It's a description of a behavior, not a mechanism. Which may or may not be appropriate depending on whether you are talking about *what* the model does or *how* it achieves it.
General understanding makes the information in the distribution very wide. Shallow understanding makes it very narrow. Like say recognizing only specific combinations of pixels verbatim.
"Generalization" is simply the theoretical measure of how much the later extends beyond the former, regardless of how that's achieved.
There's no distribution of meaning in the training set that's independent of interpretation and understanding.
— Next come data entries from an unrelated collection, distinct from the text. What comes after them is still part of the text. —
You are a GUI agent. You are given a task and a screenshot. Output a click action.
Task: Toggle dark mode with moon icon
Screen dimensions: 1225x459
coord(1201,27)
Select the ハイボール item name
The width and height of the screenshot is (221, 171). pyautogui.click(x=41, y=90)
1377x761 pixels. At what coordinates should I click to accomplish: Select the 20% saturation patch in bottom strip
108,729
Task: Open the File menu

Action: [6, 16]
Aside from maybe the literal series of bits (and words and pixels) in it, as encoded.
In statistics that is not as severe a problem because you can plot how the data distribution lies in a commonly agreed upon position in one or more clearly defined and agreed upon dimensions. And you can look at the chart and talk about this shared interpretation objectively, and its distribution.
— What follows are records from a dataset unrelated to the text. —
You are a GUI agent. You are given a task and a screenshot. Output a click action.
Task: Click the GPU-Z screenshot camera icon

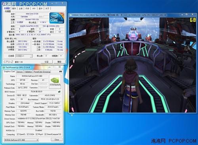click(61, 71)
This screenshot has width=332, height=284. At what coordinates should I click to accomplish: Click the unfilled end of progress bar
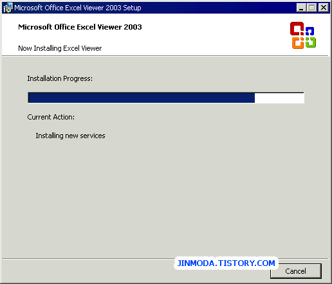click(x=279, y=98)
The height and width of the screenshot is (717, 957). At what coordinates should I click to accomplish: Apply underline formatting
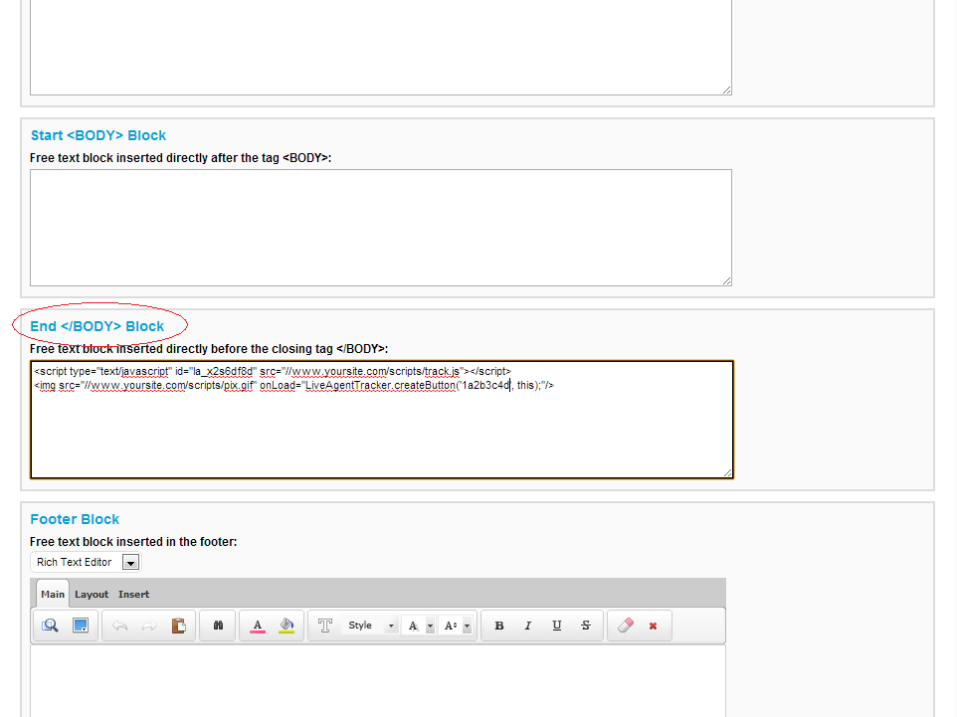[x=557, y=626]
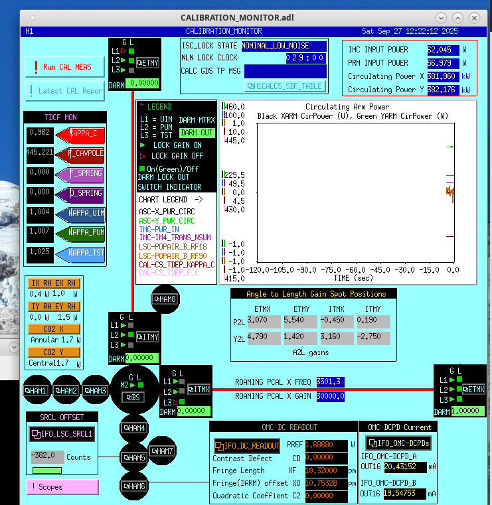Click the ROAMING PCAL X FREQ field
492x505 pixels.
coord(331,382)
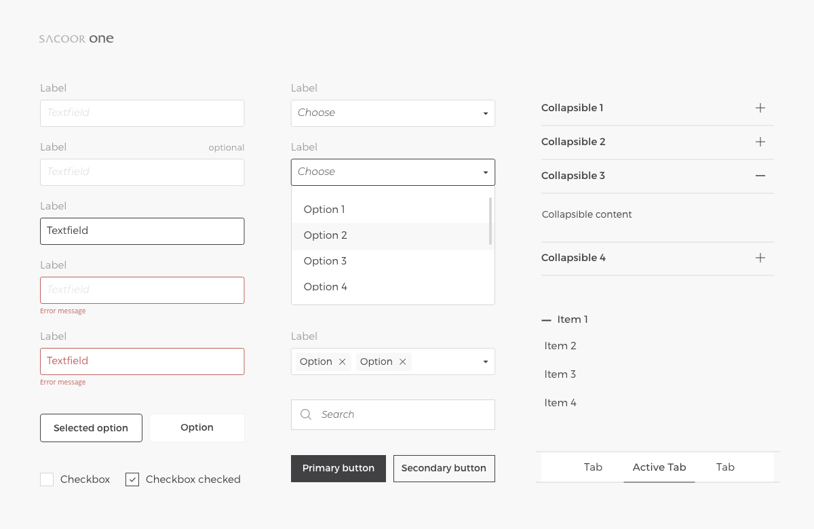Collapse Collapsible 3 using minus icon
The image size is (814, 529).
[760, 176]
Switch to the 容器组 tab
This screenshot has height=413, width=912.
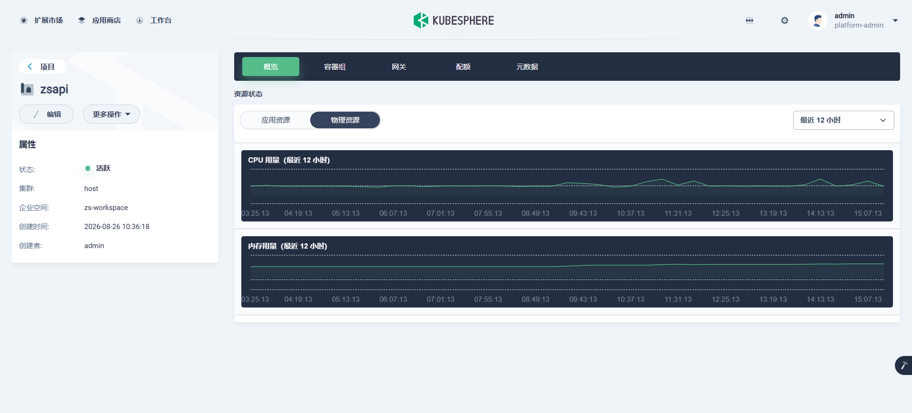pyautogui.click(x=335, y=67)
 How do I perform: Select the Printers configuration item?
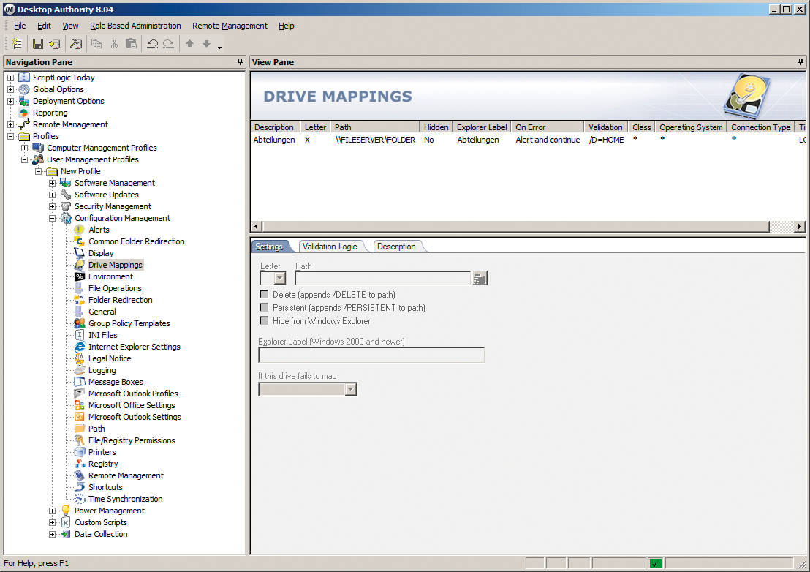pyautogui.click(x=102, y=451)
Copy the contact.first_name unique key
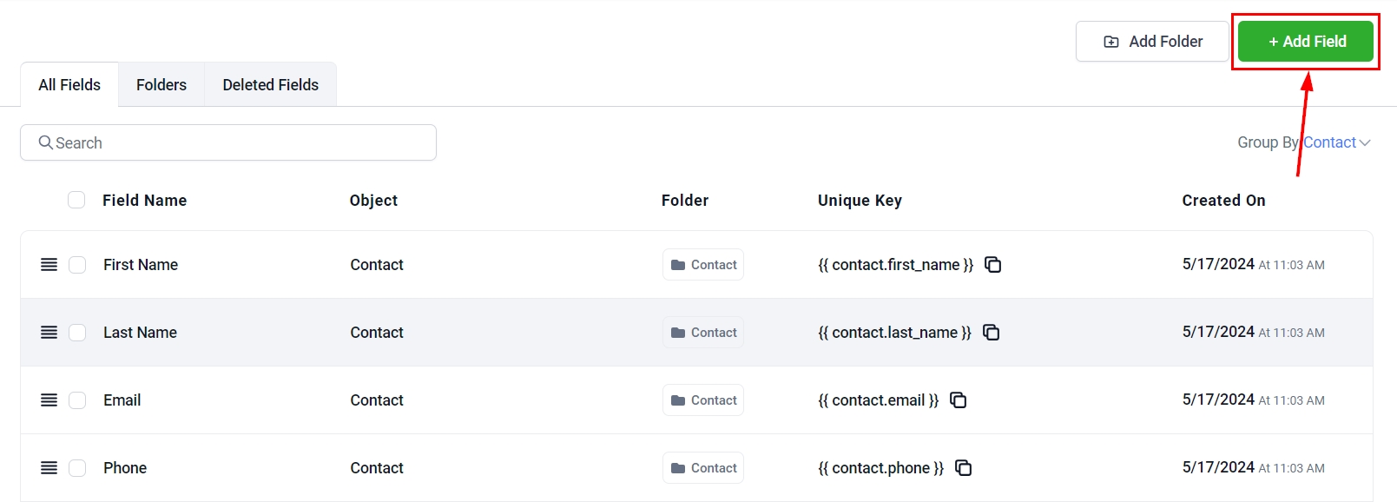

Although as a matter of fact just as often it matters what questions you asked, and how and when and whom you asked, for the distribution of answers you got. Lying with statistics is easy as it's full of hidden variables. This is why statistics is great when the data is simple and the analysis is simple, mathematical, objective, but social studies tend to yield, whatever you want them to yield.
So. What dimensions are we talking about with a self-evolved model? You have some understanding of what the data is, subjective to you. Maybe your team has some shared understanding of what the data covers, you have overlap. But the model has its own understanding, evolved independently. How much does it overlap with you? Not as much as you think.
It's a problem decades old, that people give to the model data that contains things they didn't realize it contains. They themselves didn't see that. And then get surprised by the results.
Say when an apple falls on your head, did you realize this contains the data required to describe classic mechanics? For centuries, billions of people didn't realize. To Newton it was there as clear as daylight. In the apple's fall. I know, the example is a myth, but the principle stands.
Another example, a video of the change of light patterns reflected on the floor around the corner of room where a person, out of frame, is writing on a computer. What does this data contain? You think nothing much. Maybe it contains how a floor looks. To a model, it can easily also contain what the person who is not in frame, wrote on their keyboard.
So given all this... what IS in the distribution? Depends with whose eyes you're looking. Your eyes are not the most objective eyes, nor the most intelligent eyes. You have no anchor to point to as the ultimate arbiter of what complex data contains or does not.